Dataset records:
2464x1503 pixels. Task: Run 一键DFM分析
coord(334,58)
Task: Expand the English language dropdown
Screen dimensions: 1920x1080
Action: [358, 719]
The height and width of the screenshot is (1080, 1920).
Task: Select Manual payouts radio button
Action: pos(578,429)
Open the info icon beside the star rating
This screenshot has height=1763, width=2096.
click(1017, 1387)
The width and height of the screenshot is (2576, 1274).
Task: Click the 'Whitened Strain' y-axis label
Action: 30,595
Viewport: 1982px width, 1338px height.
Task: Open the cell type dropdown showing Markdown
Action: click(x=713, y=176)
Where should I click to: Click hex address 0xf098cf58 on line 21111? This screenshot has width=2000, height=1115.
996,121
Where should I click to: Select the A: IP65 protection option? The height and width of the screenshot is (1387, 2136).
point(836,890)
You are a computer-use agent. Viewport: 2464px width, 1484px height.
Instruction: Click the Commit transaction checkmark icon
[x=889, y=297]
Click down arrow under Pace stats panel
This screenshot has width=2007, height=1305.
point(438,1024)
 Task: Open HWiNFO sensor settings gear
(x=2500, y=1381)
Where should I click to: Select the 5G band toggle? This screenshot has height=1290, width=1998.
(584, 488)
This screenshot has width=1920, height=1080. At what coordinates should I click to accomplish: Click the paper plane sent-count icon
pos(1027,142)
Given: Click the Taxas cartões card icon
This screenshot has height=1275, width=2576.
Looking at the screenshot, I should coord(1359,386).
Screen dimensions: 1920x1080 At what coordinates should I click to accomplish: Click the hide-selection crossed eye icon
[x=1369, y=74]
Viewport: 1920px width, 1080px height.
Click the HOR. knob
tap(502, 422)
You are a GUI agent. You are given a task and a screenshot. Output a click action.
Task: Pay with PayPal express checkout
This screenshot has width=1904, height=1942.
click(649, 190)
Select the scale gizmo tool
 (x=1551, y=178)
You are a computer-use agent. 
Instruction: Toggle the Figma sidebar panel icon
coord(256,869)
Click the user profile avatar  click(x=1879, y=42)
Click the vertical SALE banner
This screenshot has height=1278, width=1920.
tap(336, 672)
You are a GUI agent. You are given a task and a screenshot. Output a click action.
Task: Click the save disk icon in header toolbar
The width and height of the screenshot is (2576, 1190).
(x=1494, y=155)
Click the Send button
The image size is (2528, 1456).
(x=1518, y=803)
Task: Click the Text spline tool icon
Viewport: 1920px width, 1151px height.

- [Task brief]: Repeat the data in full, keeping each word exactly as it is.

- [Result for this task]:
2464x1503 pixels. Task: Run 一键DFM分析
coord(334,58)
Task: Expand the English language dropdown
Screen dimensions: 1920x1080
Action: [358, 719]
The height and width of the screenshot is (1080, 1920).
Task: Select Manual payouts radio button
Action: pos(578,429)
Open the info icon beside the star rating
This screenshot has height=1763, width=2096.
click(1017, 1387)
The width and height of the screenshot is (2576, 1274).
Task: Click the 'Whitened Strain' y-axis label
Action: 30,595
Viewport: 1982px width, 1338px height.
Task: Open the cell type dropdown showing Markdown
Action: click(x=713, y=176)
Where should I click to: Click hex address 0xf098cf58 on line 21111? This screenshot has width=2000, height=1115.
996,121
Where should I click to: Select the A: IP65 protection option? The height and width of the screenshot is (1387, 2136).
point(836,890)
You are a computer-use agent. Viewport: 2464px width, 1484px height.
Instruction: Click the Commit transaction checkmark icon
[x=889, y=297]
Click down arrow under Pace stats panel
This screenshot has width=2007, height=1305.
point(438,1024)
 Task: Open HWiNFO sensor settings gear
(x=2500, y=1381)
Where should I click to: Select the 5G band toggle? This screenshot has height=1290, width=1998.
(584, 488)
This screenshot has width=1920, height=1080. At what coordinates should I click to accomplish: Click the paper plane sent-count icon
pos(1027,142)
Given: Click the Taxas cartões card icon
This screenshot has height=1275, width=2576.
Looking at the screenshot, I should coord(1359,386).
Screen dimensions: 1920x1080 At what coordinates should I click to accomplish: Click the hide-selection crossed eye icon
[x=1369, y=74]
Viewport: 1920px width, 1080px height.
Click the HOR. knob
tap(502, 422)
You are a GUI agent. You are given a task and a screenshot. Output a click action.
Task: Pay with PayPal express checkout
This screenshot has width=1904, height=1942.
click(649, 190)
Select the scale gizmo tool
 (x=1551, y=178)
You are a computer-use agent. 
Instruction: Toggle the Figma sidebar panel icon
coord(256,869)
Click the user profile avatar  click(x=1879, y=42)
Click the vertical SALE banner
This screenshot has height=1278, width=1920.
tap(336, 672)
You are a GUI agent. You are given a task and a screenshot. Output a click action.
Task: Click the save disk icon in header toolbar
The width and height of the screenshot is (2576, 1190).
(x=1494, y=155)
Click the Send button
The image size is (2528, 1456).
(x=1518, y=803)
Task: Click the Text spline tool icon
Viewport: 1920px width, 1151px height.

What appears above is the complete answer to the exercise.